Linvill and Warren agree. In an email to WIRED, the two professors wrote that they believe that some of Twitter’s processes for identifying IRA accounts weren’t thorough enough, which has led the company to misidentify users before. “We have some concern these issues may remain,” they wrote. In June 2018 Twitter released a list of accounts it suspected were associated with the IRA. When combing over this data, Linvill and Warren found 20 accounts that they felt were likely legitimate accounts run by real people with no ties to Russia and removed them from their data set. Linvill and Warren say they shared this information with Twitter on Tuesday, before the archive was released to the public, and were surprised to see that Twitter included the 20 accounts in their data set regardless. Twitter similarly included the accounts of real Americans on a list it submitted to Congress in November of suspected IRA-associated accounts. Twitter did include a contact form on its new elections integrity hub for those who feel they’ve been erroneously identified as compromised.

Disputed Impact

Researchers disagree on the global impact of these tweets. The Atlantic Council’s DFRLab, which was given early access to the trove of data by Twitter, found the 10 million tweets to have “low impact” in a thorough analysis posted shortly after the archive was made public. “Other than in the United States, the troll operations do not appear to have had significant influence on public debate,” wrote DFRLab. “There is no evidence to suggest that they triggered large-scale changes in political behavior, purely on the basis of their social media posts.”

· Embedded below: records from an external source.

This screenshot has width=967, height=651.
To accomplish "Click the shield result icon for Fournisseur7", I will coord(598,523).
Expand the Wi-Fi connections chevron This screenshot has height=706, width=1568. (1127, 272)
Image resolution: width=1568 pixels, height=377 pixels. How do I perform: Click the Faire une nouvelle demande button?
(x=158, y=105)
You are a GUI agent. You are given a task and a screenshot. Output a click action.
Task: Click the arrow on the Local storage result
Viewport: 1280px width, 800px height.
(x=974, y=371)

Linvill, Warren, and Gray disagree. Linvill and Warren argue that measuring impact is tricky, as the goals of groups like the IRA can’t be reduced to something as simple as changing an individual’s political beliefs through a few tweets. Rather, they say the groups aim to sow division, exacerbate distrust in civil institutions, and manipulate public conversation. “What the IRA in particular is trying to do is pretty broad in scope. You can't really put a number on it, because it's fundamentally not about any particular election,” said Linvill.

Disinformation researcher Erin Gallagher says it reminds her of the influence operations favored by Mexico’s Institutional Revolutionary Party (PRI) since 2012. These social-media-based campaigns aimed to distract the public from certain news by pushing unrelated viral narratives on Twitter, Facebook, and WhatsApp. In Spanish, they literally call it cortina de humo, or a smoke screen, explained Gallagher. Whenever something embarrassing happened to the president or his allies, an army of sock-puppet-like accounts would find some other scandal or bit of gossip and help it trend, in order to push the offending content out of users’ minds.

The question of impact is complicated, says Gray of Mentionmapp. He believes impact can’t be derived by looking at single instances, like individual tweets sent by a particular group, but rather by inferring the cumulative effect of months of increasingly divisive rhetoric. “How can we dismiss the impact when outrage and doubt have been commodified?” Gray wonders. Gallagher sees it from a more transactional perspective: “On one hand I feel like it must work. They must have influence; if it didn't, no one would do it,” and certainly not for nearly a decade, said Gallagher. “But then, on the other hand, there’s no benchmark. We don't know how they are being measured internally, or if that is even accurate.”